RECORDS PROVIDED:
◇ ◇ ◇ ◇ ◇
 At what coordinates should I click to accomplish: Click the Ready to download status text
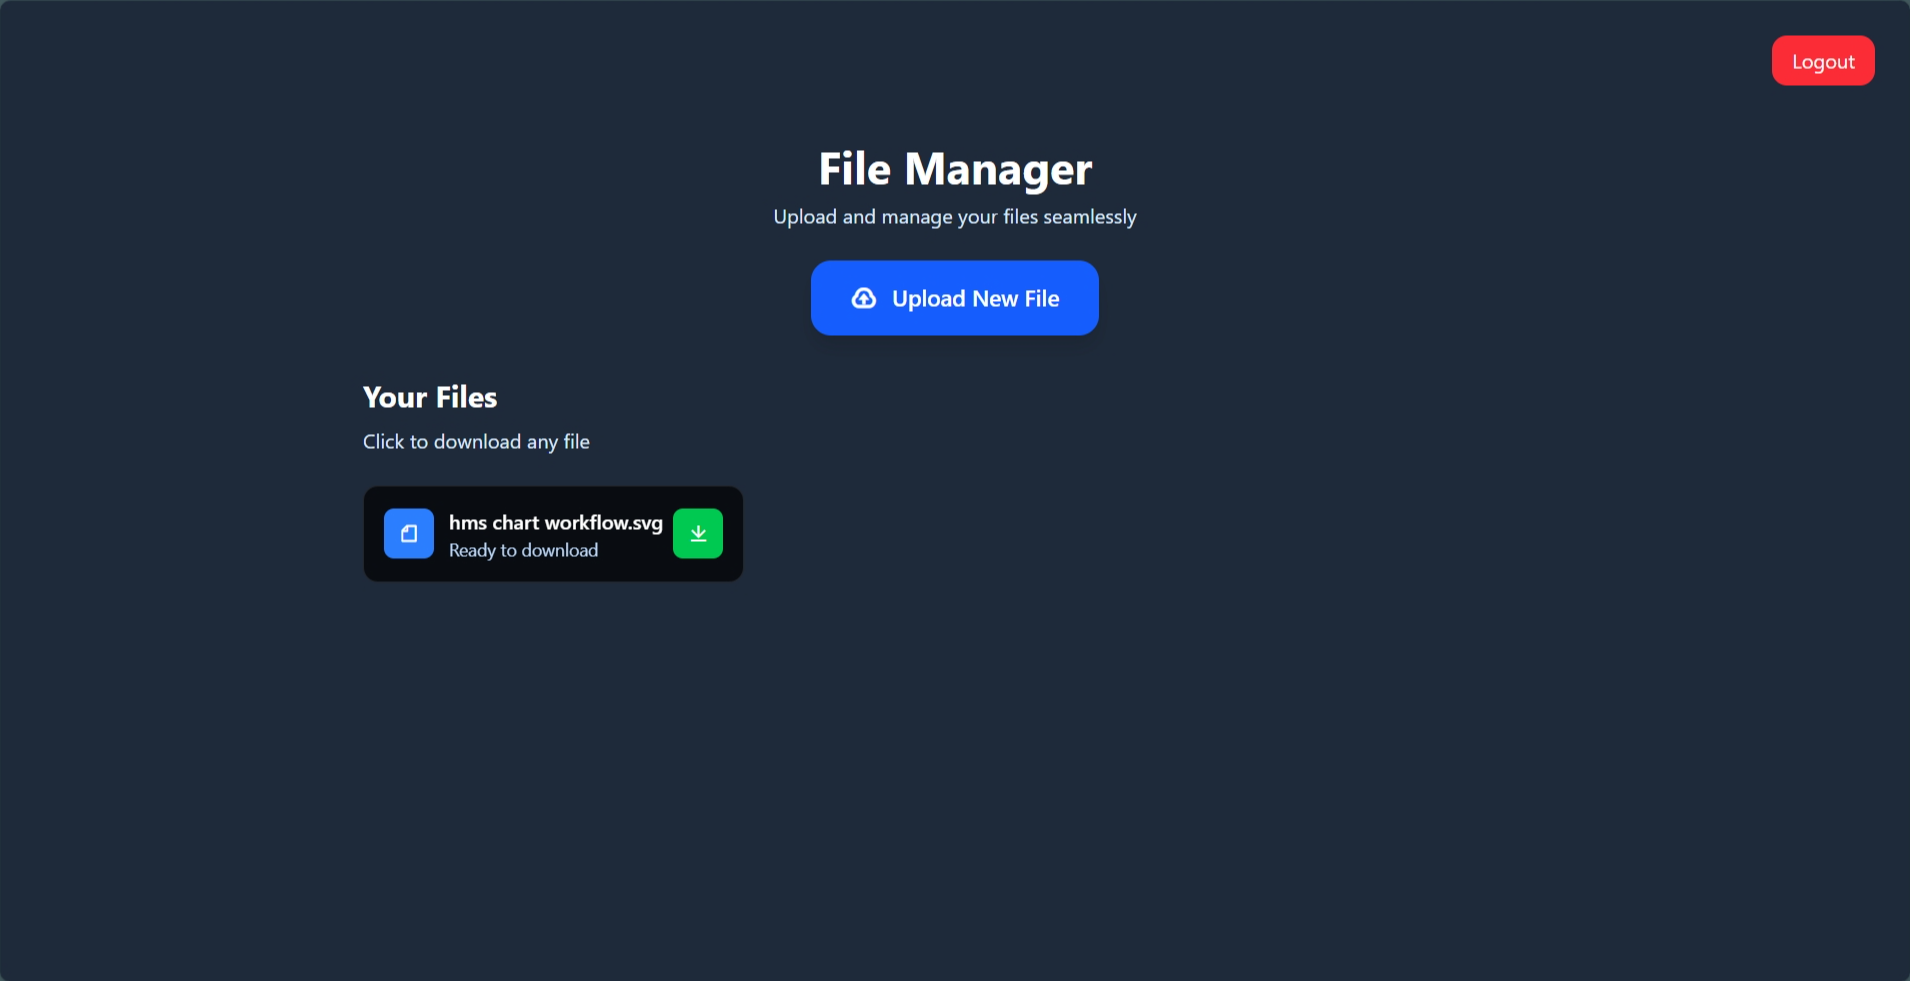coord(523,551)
◇ ◇ ◇ ◇ ◇
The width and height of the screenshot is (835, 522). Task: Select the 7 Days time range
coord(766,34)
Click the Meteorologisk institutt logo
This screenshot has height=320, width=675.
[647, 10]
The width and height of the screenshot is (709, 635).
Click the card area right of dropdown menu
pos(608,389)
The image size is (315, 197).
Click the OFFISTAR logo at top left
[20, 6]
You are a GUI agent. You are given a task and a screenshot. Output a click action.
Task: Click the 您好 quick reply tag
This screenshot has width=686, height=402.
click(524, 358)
◇ ◇ ◇ ◇ ◇
SET EXERCISE: Put the lines starting at the one that contains "You are a GUI" and ending at the one that contains "click(524, 358)" into a numbered list, leaving out any blank lines.

FINISHED TASK:
1. You are a GUI agent. You are given a task and a screenshot. Output a click action.
2. Task: Click the 您好 quick reply tag
3. This screenshot has width=686, height=402.
4. click(524, 358)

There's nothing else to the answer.